For me, the peace of mind of knowing I’ll never be in the situation where I can’t get out of my debt if worse comes to worst is worth the possible loss in net worth from not investing the money (at an interest rate that is not guaranteed), or paying more money overall due to the higher interest rate on the mortgage.
I ran the numbers in a mortgage calculator on paying off the house 1st vs paying off the student loans 1st. My mortgage is $130,000 @4.75% (15yr, $1010/month) and my SL’s are $70,000 @2.7% (25 yr, $340/month).
Applying my extra money monthly to the house 1st gets me debt free 26 months sooner than if I applied all extra to the SL’s 1st. Getting rid of the mortgage frees up so much more money monthly so that if times got tougher then just paying the minimums toward SL’s would be much easier than paying the minimums toward the mortgage. Plus the difference in interest rates says to pay the mortgage first.
I’m a huge Dave Ramsey fan, but I just can’t come up with any scenario where paying off the SL’s first is in my personal best interests. I guess there’s some merit to the fact that I could always sell the house and get out from under that debt and I can’t do that to the SL’s. But if I die then my SL’s go away. The mortgage would still be owed. Those are somewhat offsetting reasons for either.

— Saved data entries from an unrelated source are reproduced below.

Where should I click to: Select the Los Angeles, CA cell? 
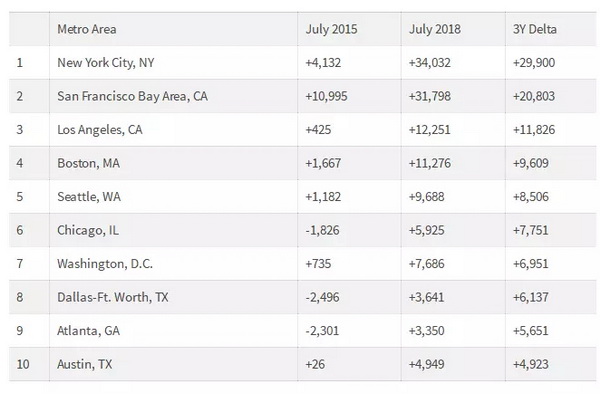click(x=173, y=130)
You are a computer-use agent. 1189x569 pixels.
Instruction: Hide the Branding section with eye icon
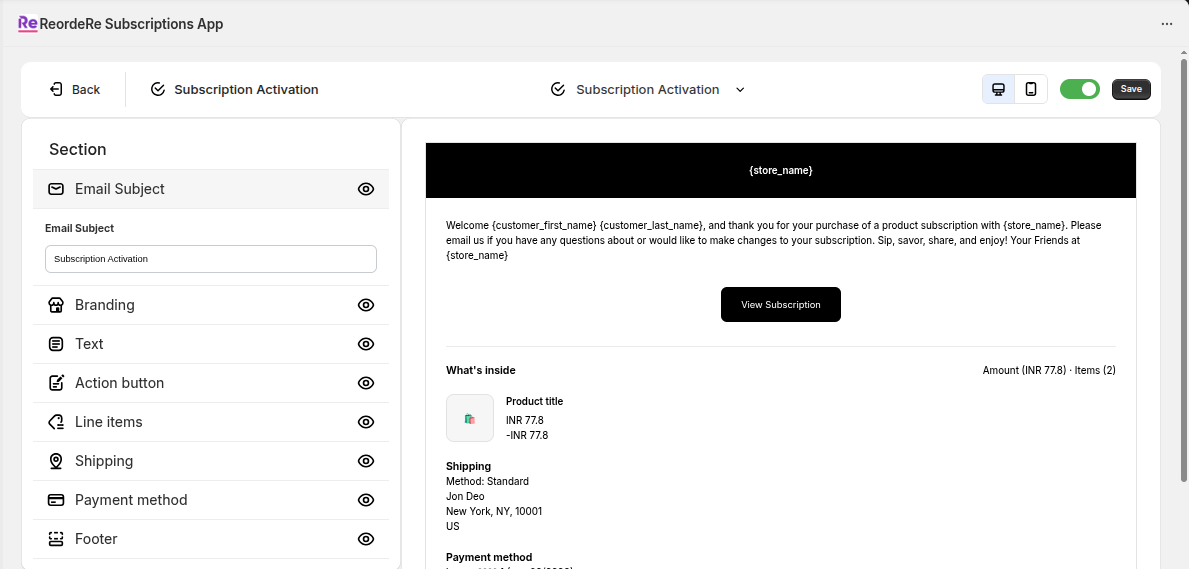pos(366,305)
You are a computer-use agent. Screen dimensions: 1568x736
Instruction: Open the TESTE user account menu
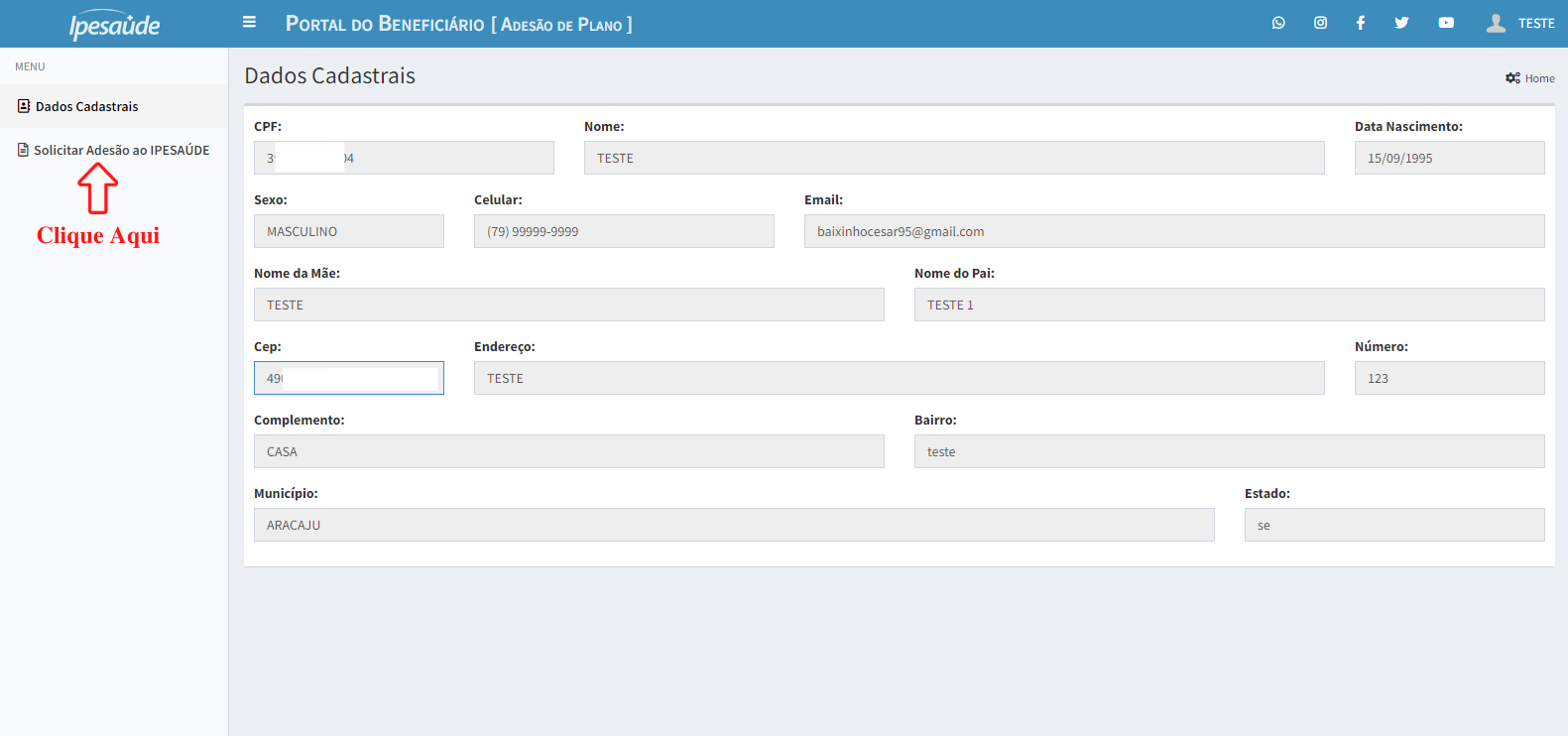pos(1535,23)
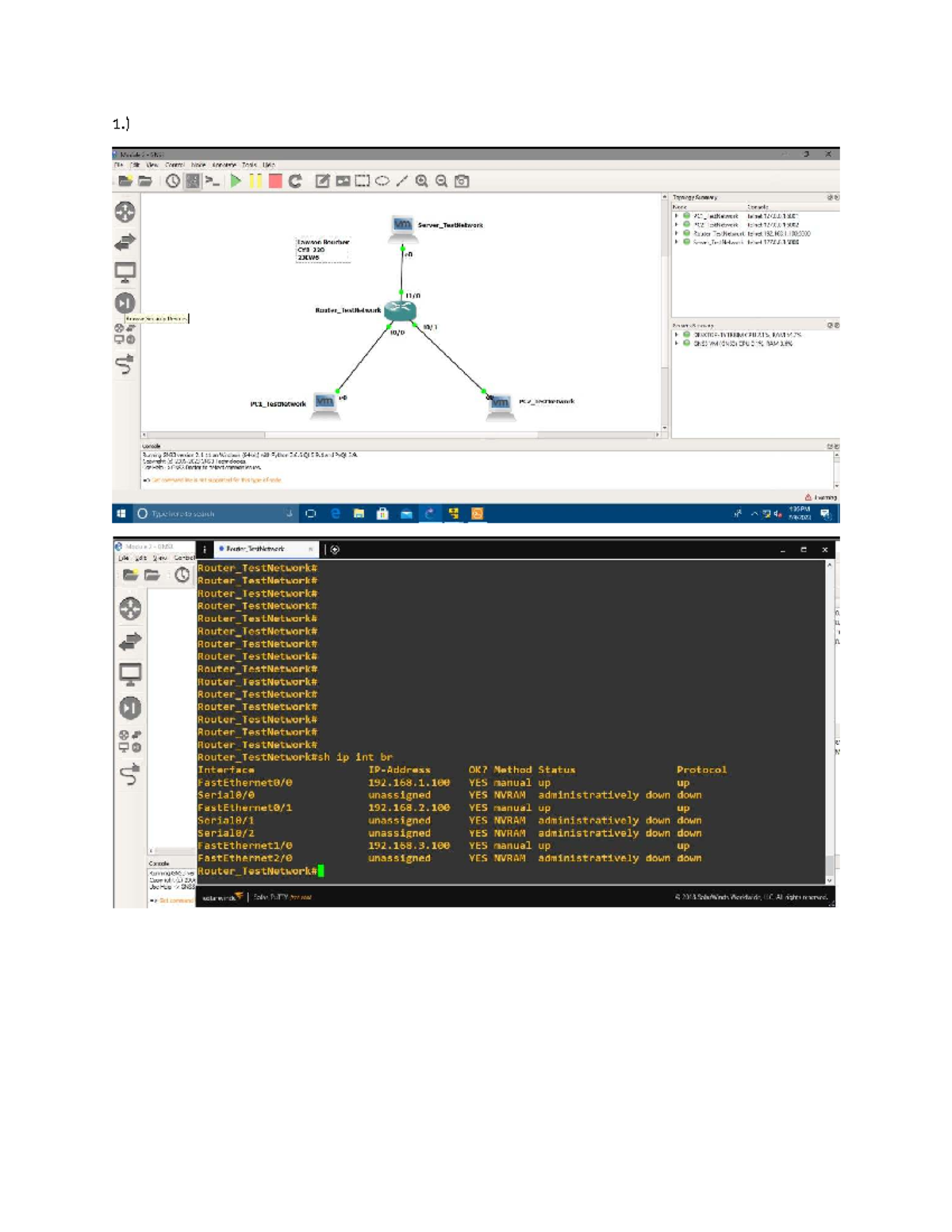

Mike: While I believe you are correct about not being able to discharge student loans through a bankruptcy, there are other benefits which can help with financial hardship. For example, if you lose your job or have a low income, you can apply for a hardship deferal which could suspend you SL payments for a year or more. If you become legally disabled, the loans are forgiven. Besides, you could pay the $20/month for long-term disability insurance with the money you save by paying your mortgage off before your student loan!